=== TEXT SECTION ===
* START *
The roman_string method

The method accepts the normalized hash (i.e., groups are already formed) and compose the final string placing letter on the left or the right of each other depending on their quantity. The following is the code of the method:
# Do the hard work of composing
# each group of letters in order to compose the roman string.
my $roman_string = sub {
    my ( $items ) = @_;
    my @chars;

    for my $current_value ( sort { $b <=> $a } keys $roman->%* ){
        my $letter   = $roman->%{ $current_value };
        my $how_many = $items->%{ $letter };

        next unless ( $how_many );


        if ( $how_many > 0 ){
            push @chars, $letter for ( 1 .. $how_many );
        }
        else{
            # this is promoted, so it has to be inserted as last-to-last
            # in the previous chain
            # example: @chars( X, X ) and here I've 'I' to make XIX (19)
            push @chars, ( $letter, pop @chars );
        }

    }

    return join "", @chars;
};
In order to be able to manipulate easily the final string, moving letters from left to right and vice-versa, I decided to place each single letter into the @chars array, that is then join -ed into a single string.
Let's suppose we need just to add letters: in this case we need to write letters from the greater to the smaller from left to right, and this is the order I traverse the letters of $roman (again, note that sort has $b first!). If the quantity of the letter is positive the letter has not been promoted and therefore it will not be placed to the left of another letter, so just insert into @chars the $letter for the $how_many quantity. On the other hand, if $how_many is negative, the letter has been promoted and therefore have to be printed on the left of the last printed letter. This is as easy as doing:
push @chars, ( $letter, pop @chars );
that inserts into @chars the $letter and the previous last character that has been removed via pop.
With regards to the previous example of 29 we have that:
# method input
{ 'X' => 3,
  'I' => -1
}

# first step: prints X
# with quantity 3 (not promoted)
@chars = ( 'X', 'X', 'X' );

# second step: prints I
# that has been promoted
# and must be inserted ascending
# as last-to-last
@chars = ( 'X', 'X' ,
           ( 'I', # $letter
             'X'  # pop @chars
         ) );

Conclusions

Well, it has been much code that I expected to write. Using an object notation, instead of plain hashes, could surely make the program more robust. I'm pretty sure there's a way to shrink the code down and to avoid that ugly C-style for loop, as well as the promotion part could be simplified keeping in mind that it often reduces to -1 for the current letter and +1 for the greater one. Anyway, it does what I need and seems correct!

2 commenti:

brian d foy ha detto...

You might also see my Roman::Unicode module.

Luca Ferrari ha detto...

Thank you brin, very interesting! I'm thinking you probably have written any kind of module I can guess of...
* END *
=== WRITTEN INSTRUCTION 1 ===
From the entries, return verbatim every line beginning at the one that contains "period (275, 523)" and stopping after the one that contains "Marcin (533, 179)".

Dataset excerpt
* START *
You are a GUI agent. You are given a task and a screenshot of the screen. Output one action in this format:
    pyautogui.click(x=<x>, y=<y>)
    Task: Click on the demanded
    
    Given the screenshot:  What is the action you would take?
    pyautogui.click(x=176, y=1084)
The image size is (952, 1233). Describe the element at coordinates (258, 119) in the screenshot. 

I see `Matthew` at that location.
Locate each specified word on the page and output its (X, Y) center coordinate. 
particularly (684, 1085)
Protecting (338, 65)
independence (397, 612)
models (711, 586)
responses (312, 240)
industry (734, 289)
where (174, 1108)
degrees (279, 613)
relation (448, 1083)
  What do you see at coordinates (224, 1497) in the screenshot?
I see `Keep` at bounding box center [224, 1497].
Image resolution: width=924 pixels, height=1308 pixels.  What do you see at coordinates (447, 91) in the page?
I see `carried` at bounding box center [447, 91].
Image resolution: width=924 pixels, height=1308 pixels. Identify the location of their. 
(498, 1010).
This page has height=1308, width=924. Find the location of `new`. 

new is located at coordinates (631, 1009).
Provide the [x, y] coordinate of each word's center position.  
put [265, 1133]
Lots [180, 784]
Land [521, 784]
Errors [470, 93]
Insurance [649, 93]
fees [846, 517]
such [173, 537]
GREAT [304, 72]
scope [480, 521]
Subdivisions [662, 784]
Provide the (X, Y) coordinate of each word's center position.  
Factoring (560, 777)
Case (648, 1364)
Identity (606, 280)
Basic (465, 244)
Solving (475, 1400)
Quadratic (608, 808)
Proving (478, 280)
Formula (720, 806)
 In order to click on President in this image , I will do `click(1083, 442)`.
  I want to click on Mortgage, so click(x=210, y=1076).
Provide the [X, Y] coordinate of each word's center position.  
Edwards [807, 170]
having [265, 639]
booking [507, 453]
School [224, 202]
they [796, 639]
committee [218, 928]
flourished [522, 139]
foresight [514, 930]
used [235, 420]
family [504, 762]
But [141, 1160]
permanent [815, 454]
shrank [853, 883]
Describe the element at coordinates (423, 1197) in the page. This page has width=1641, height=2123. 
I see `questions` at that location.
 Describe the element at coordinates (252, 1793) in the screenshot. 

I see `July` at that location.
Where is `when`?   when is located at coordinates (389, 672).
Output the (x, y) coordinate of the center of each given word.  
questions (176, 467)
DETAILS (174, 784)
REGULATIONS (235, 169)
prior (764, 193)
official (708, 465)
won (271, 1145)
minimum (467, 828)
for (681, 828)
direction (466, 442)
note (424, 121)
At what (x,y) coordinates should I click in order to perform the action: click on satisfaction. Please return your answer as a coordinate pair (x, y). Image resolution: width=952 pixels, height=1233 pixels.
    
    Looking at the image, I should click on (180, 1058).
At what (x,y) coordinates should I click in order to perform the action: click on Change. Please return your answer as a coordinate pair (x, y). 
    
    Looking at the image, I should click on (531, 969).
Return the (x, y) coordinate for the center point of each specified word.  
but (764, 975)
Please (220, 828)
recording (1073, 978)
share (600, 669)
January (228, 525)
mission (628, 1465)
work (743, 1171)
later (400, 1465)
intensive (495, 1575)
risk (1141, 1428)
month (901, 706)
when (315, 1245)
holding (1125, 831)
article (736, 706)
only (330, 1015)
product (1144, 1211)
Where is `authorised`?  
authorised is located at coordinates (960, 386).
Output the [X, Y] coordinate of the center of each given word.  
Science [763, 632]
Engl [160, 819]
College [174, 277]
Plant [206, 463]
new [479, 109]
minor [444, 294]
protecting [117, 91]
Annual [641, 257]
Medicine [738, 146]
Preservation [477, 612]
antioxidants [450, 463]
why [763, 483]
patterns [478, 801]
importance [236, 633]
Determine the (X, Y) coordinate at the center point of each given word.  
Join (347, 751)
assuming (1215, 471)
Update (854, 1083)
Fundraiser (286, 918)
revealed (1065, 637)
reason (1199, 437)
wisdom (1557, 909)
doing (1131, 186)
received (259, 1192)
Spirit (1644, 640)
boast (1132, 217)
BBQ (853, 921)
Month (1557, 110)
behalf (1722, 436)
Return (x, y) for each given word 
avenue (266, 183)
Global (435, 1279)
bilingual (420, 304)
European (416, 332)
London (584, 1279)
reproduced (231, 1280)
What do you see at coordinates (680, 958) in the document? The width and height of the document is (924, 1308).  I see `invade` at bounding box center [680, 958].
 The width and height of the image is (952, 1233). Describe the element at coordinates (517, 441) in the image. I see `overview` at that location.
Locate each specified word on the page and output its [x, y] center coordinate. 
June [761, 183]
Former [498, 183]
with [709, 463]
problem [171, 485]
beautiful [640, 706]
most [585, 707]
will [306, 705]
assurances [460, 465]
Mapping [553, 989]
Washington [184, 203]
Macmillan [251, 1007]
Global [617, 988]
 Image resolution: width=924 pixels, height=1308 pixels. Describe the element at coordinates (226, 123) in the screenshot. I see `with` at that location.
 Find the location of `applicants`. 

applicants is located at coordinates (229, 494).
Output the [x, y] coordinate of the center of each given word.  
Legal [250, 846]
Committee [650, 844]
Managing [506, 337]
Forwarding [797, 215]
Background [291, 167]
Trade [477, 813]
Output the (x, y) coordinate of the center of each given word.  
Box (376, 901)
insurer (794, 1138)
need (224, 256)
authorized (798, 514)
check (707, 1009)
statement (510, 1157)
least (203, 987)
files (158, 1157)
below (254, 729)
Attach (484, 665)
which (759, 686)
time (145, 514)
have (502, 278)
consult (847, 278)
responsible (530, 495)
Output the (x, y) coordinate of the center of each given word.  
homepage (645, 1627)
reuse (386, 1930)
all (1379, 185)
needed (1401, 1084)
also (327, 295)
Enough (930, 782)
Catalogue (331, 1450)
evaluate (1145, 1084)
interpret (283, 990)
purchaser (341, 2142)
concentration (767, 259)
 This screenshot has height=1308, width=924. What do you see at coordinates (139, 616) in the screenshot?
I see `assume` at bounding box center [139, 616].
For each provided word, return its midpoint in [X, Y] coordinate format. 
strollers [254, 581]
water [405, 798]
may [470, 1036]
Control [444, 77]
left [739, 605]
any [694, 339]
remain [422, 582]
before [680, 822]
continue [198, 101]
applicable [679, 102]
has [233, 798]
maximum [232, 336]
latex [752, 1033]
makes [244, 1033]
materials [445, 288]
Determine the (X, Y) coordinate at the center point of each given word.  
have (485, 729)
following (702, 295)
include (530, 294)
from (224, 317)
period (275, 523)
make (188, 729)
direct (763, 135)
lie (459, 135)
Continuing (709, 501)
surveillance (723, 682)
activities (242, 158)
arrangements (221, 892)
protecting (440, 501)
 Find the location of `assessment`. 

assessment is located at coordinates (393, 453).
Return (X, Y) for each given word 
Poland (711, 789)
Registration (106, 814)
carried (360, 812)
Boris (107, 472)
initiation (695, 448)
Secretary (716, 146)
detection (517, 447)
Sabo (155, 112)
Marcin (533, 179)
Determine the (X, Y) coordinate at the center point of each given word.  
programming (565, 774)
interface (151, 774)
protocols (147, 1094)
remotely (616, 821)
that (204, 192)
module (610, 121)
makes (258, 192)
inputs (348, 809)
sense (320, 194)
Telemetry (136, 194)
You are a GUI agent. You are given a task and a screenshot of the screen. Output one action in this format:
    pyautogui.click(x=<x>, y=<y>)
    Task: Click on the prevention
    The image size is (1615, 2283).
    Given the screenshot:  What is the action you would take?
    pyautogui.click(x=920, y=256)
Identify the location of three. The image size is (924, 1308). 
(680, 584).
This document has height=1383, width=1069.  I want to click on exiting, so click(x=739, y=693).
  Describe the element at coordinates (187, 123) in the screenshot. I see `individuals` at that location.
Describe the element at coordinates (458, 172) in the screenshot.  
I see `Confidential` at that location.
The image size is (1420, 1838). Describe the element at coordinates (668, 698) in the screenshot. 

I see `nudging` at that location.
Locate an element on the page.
* END *
=== WRITTEN INSTRUCTION 2 ===
In the roman_string method text, list every variable declared with `my` in the method's code.

=== FINISHED ANSWER 1 ===
period (275, 523)
make (188, 729)
direct (763, 135)
lie (459, 135)
Continuing (709, 501)
surveillance (723, 682)
activities (242, 158)
arrangements (221, 892)
protecting (440, 501)
 Find the location of `assessment`. 

assessment is located at coordinates (393, 453).
Return (X, Y) for each given word 
Poland (711, 789)
Registration (106, 814)
carried (360, 812)
Boris (107, 472)
initiation (695, 448)
Secretary (716, 146)
detection (517, 447)
Sabo (155, 112)
Marcin (533, 179)

=== FINISHED ANSWER 2 ===
$roman_string, $items, @chars, $current_value, $letter, $how_many